• DESCRIPTION OF THE TASK: Working through the lines below, return each one that holds "pixels".
━━━━
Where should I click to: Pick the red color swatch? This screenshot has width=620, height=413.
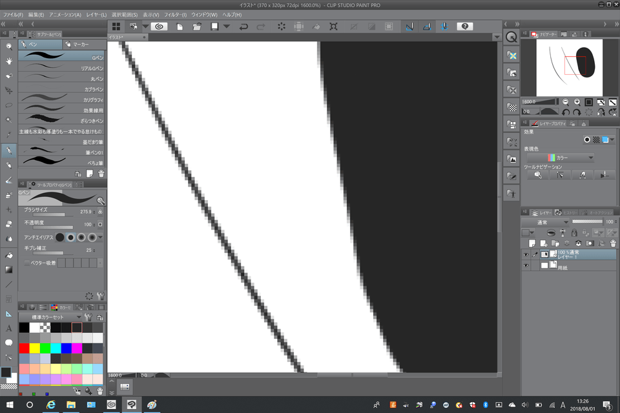point(24,348)
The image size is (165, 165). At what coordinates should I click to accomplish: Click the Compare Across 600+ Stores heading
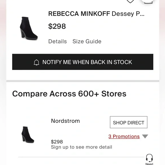pos(69,94)
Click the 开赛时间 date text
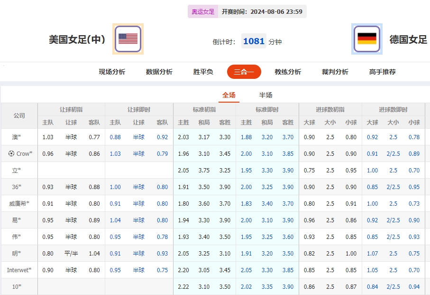The image size is (430, 295). [x=269, y=10]
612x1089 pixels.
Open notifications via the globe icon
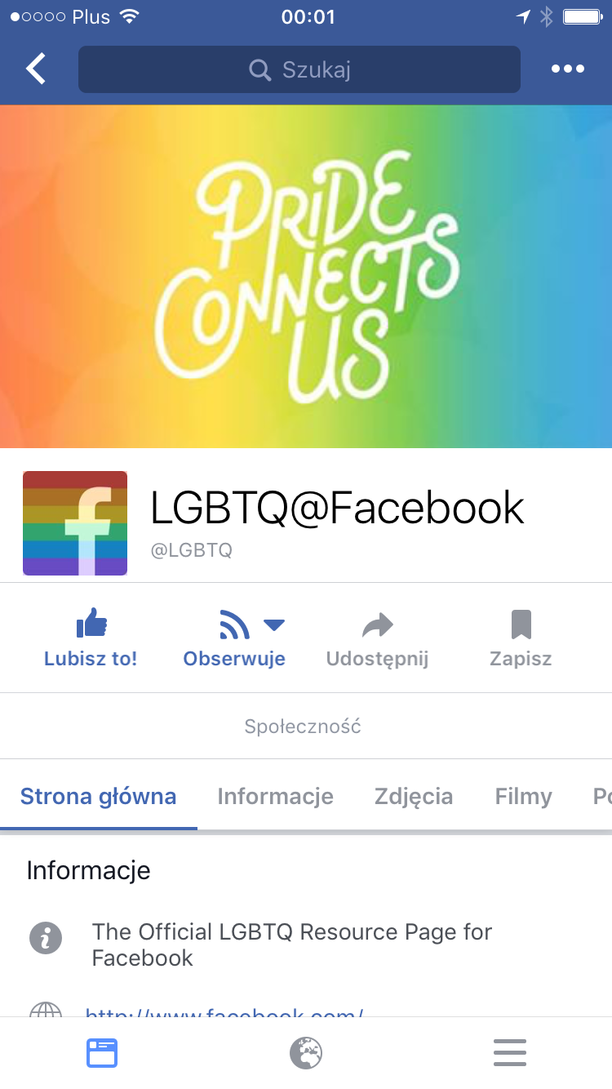click(306, 1053)
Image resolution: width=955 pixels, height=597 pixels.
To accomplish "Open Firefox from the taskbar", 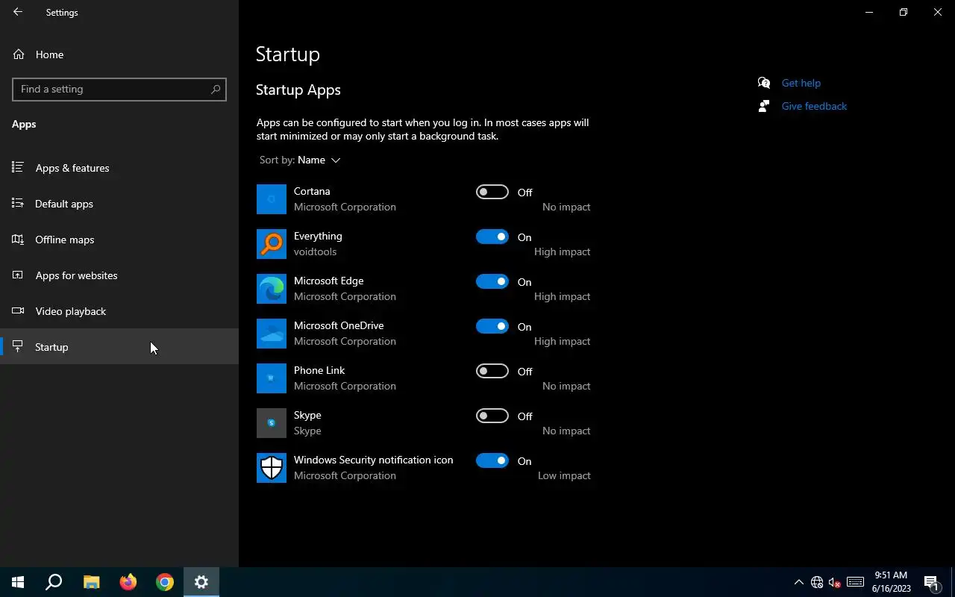I will coord(128,582).
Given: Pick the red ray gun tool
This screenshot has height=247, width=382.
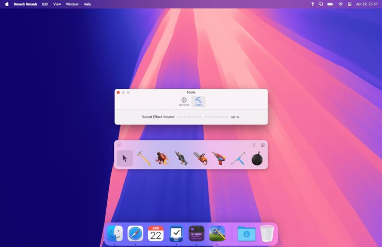Looking at the screenshot, I should [219, 158].
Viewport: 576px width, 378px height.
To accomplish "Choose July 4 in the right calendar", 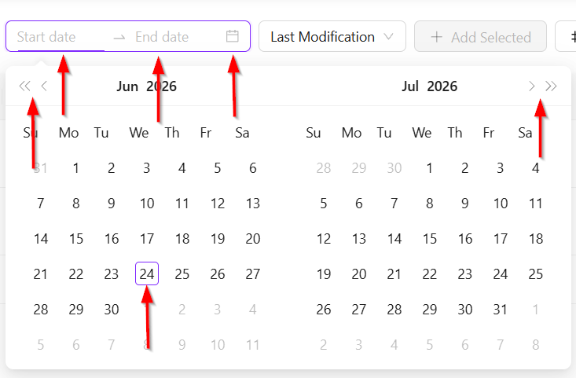I will click(536, 168).
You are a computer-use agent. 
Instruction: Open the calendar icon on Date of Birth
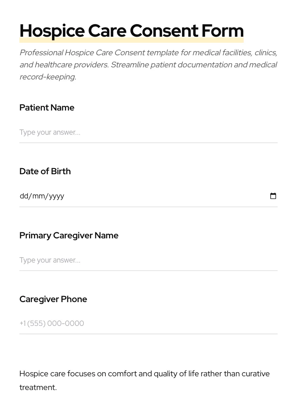tap(273, 196)
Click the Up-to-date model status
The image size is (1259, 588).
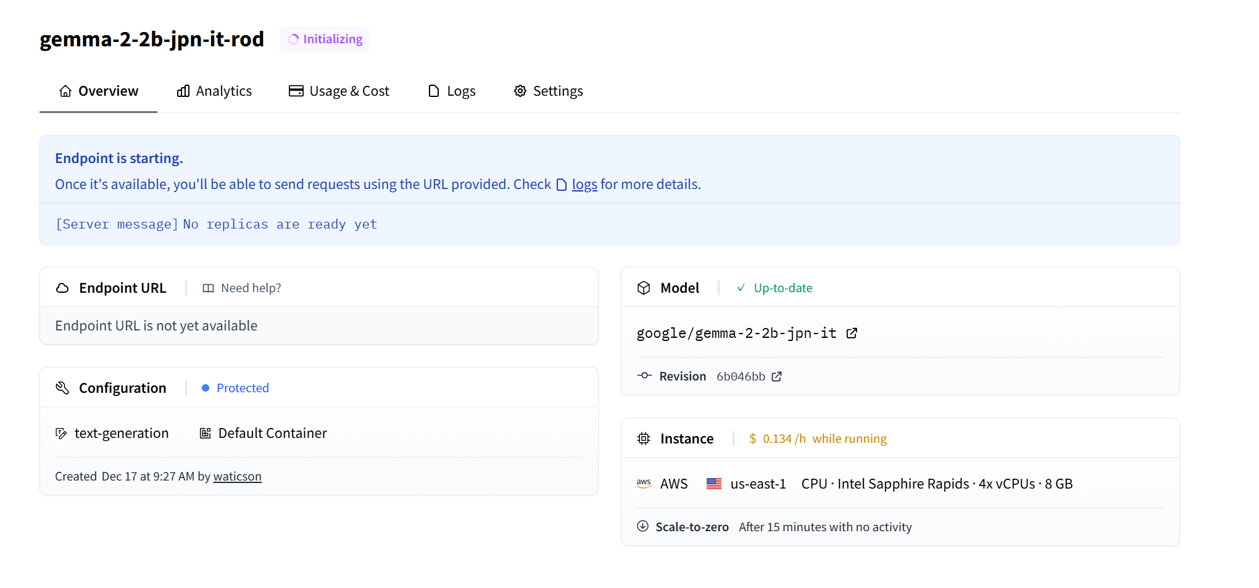(x=782, y=288)
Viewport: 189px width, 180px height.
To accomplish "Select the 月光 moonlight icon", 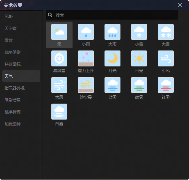I will pyautogui.click(x=112, y=58).
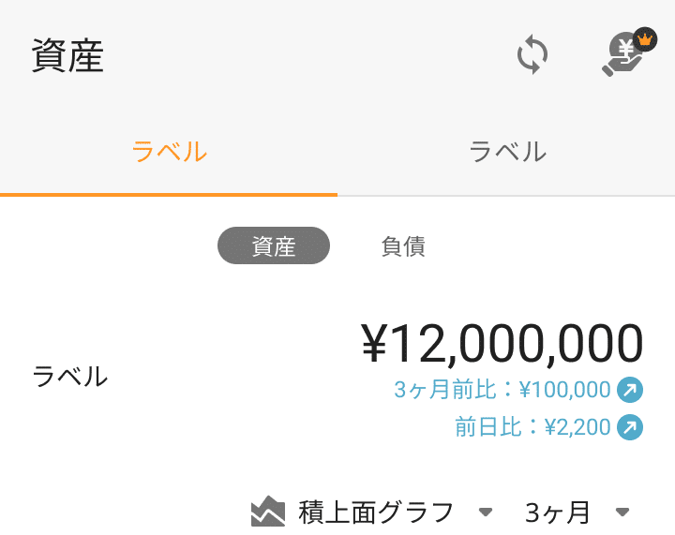Tap the sync refresh icon
This screenshot has height=535, width=675.
533,55

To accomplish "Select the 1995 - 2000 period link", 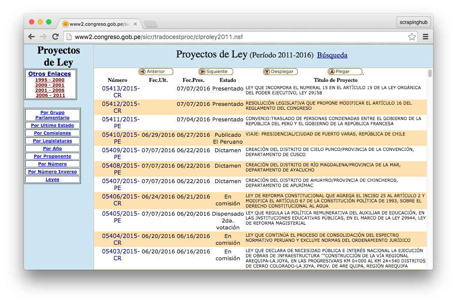I will [x=50, y=80].

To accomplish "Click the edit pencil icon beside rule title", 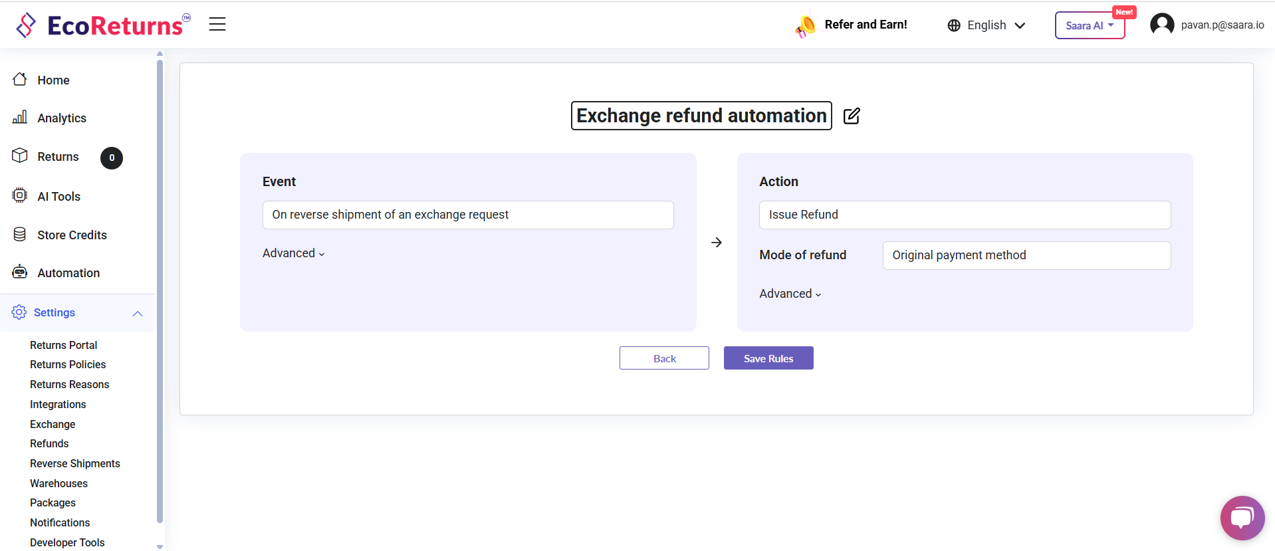I will coord(851,116).
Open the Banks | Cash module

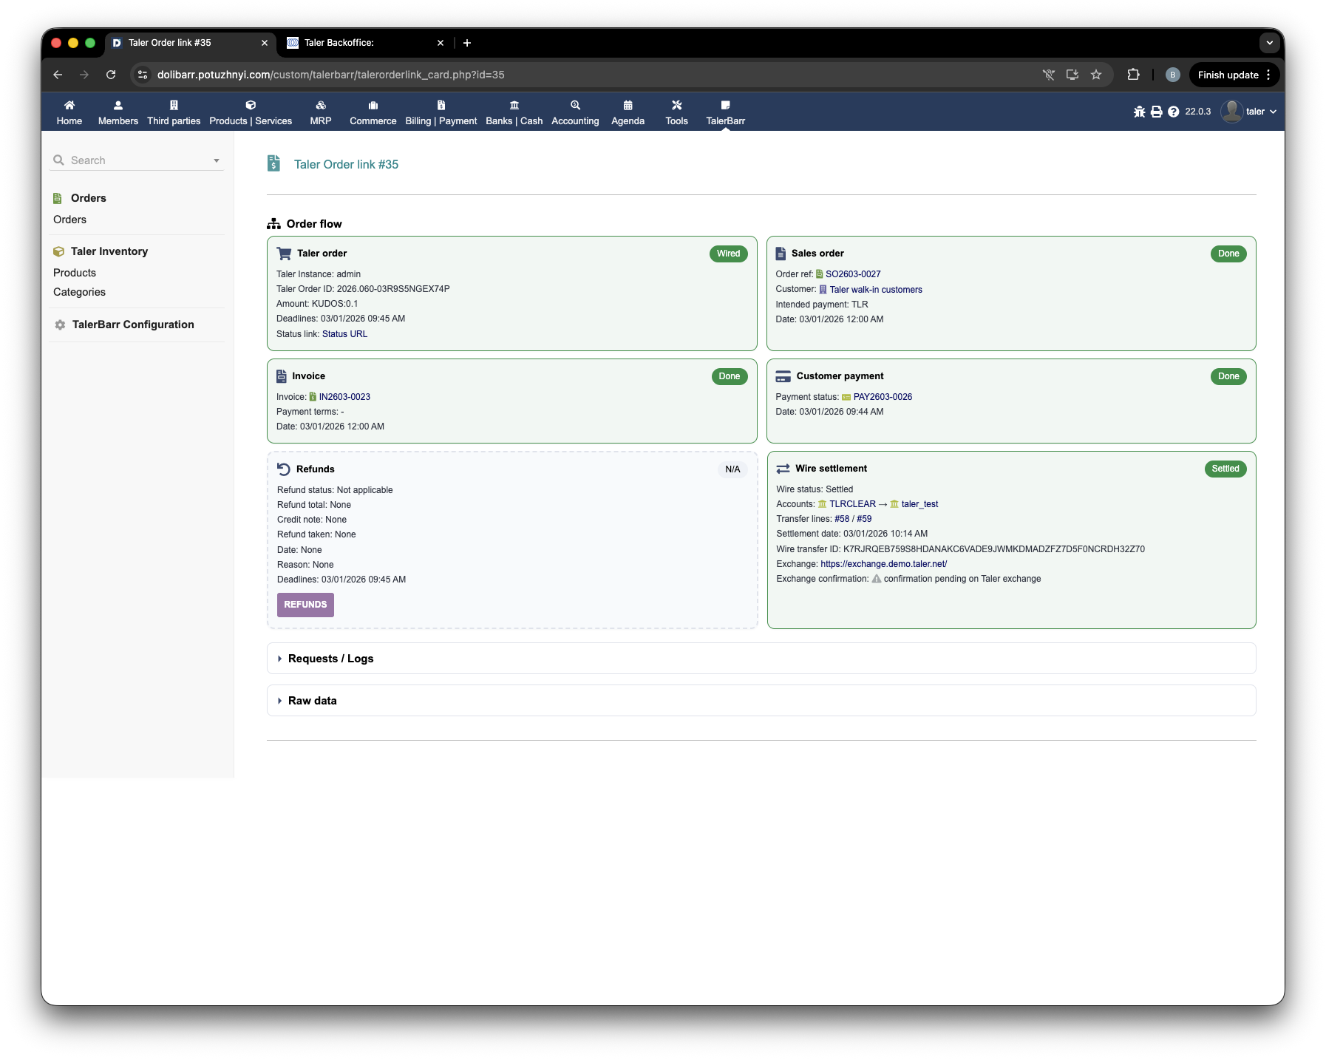click(x=514, y=112)
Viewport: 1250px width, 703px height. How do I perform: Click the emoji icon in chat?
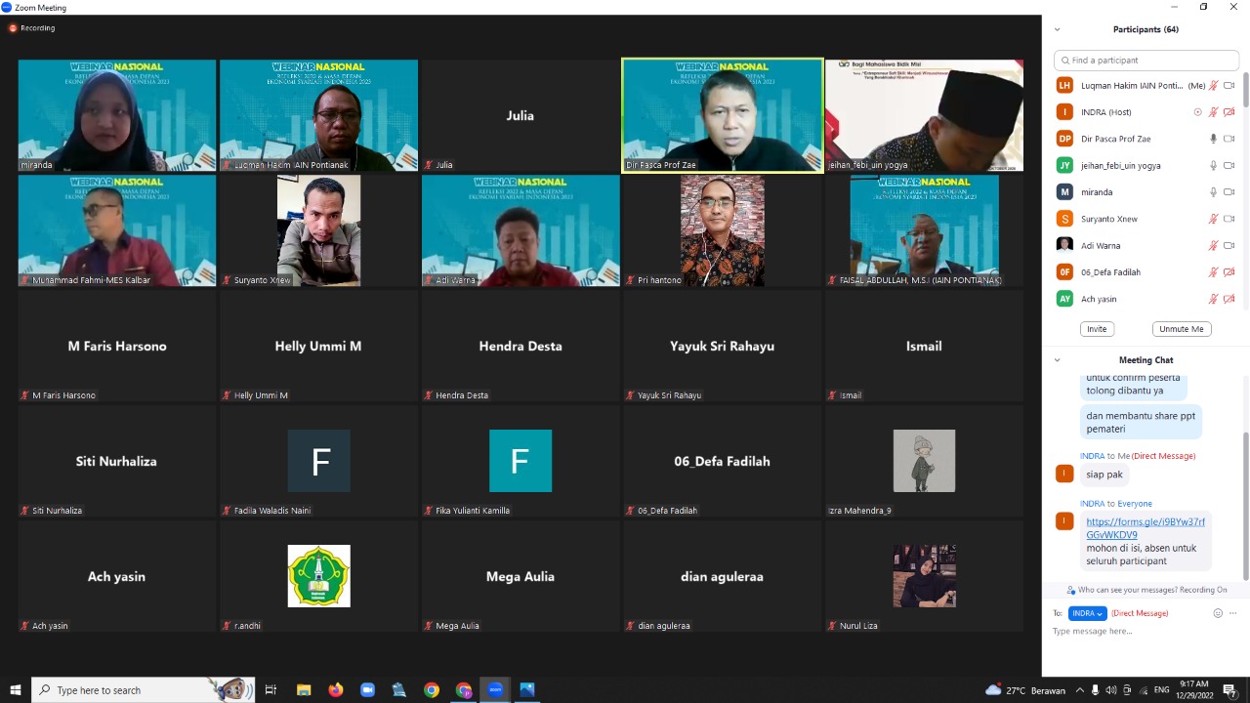pos(1217,613)
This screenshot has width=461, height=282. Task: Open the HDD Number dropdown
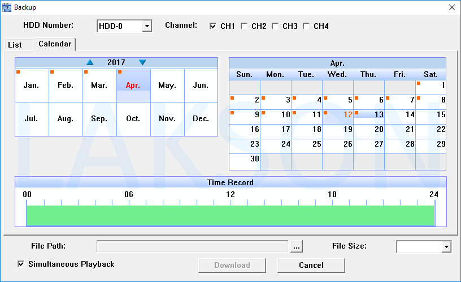pos(147,26)
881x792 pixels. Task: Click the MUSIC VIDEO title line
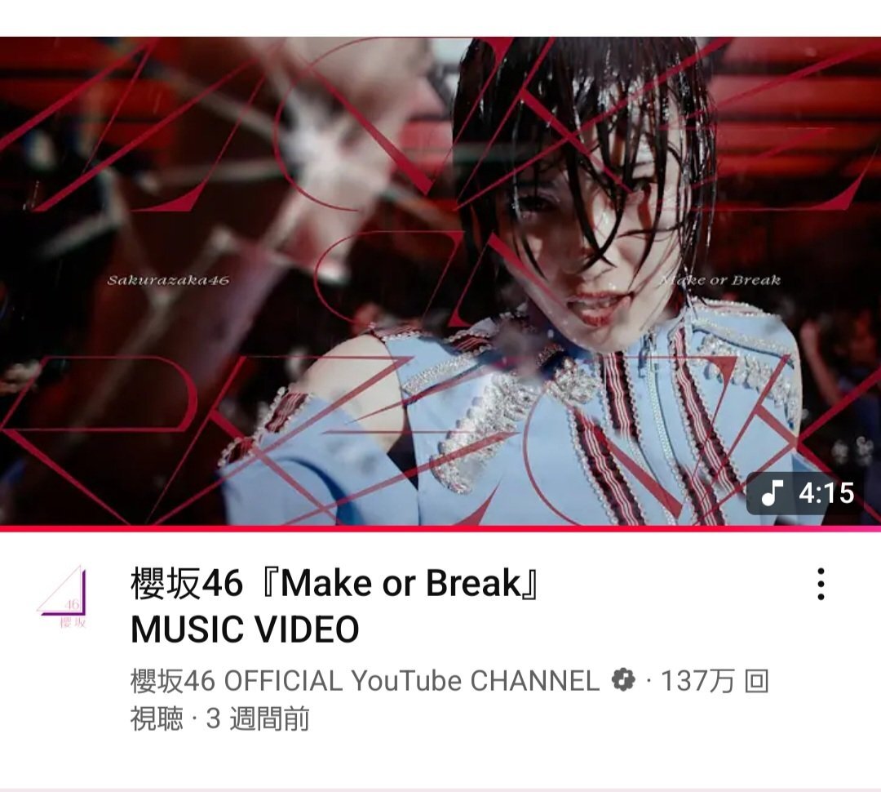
━━━━
• WORKED SOLUTION:
612x1089 pixels.
Image resolution: width=955 pixels, height=597 pixels.
881x792 pixels. Task: Click the MUSIC VIDEO title line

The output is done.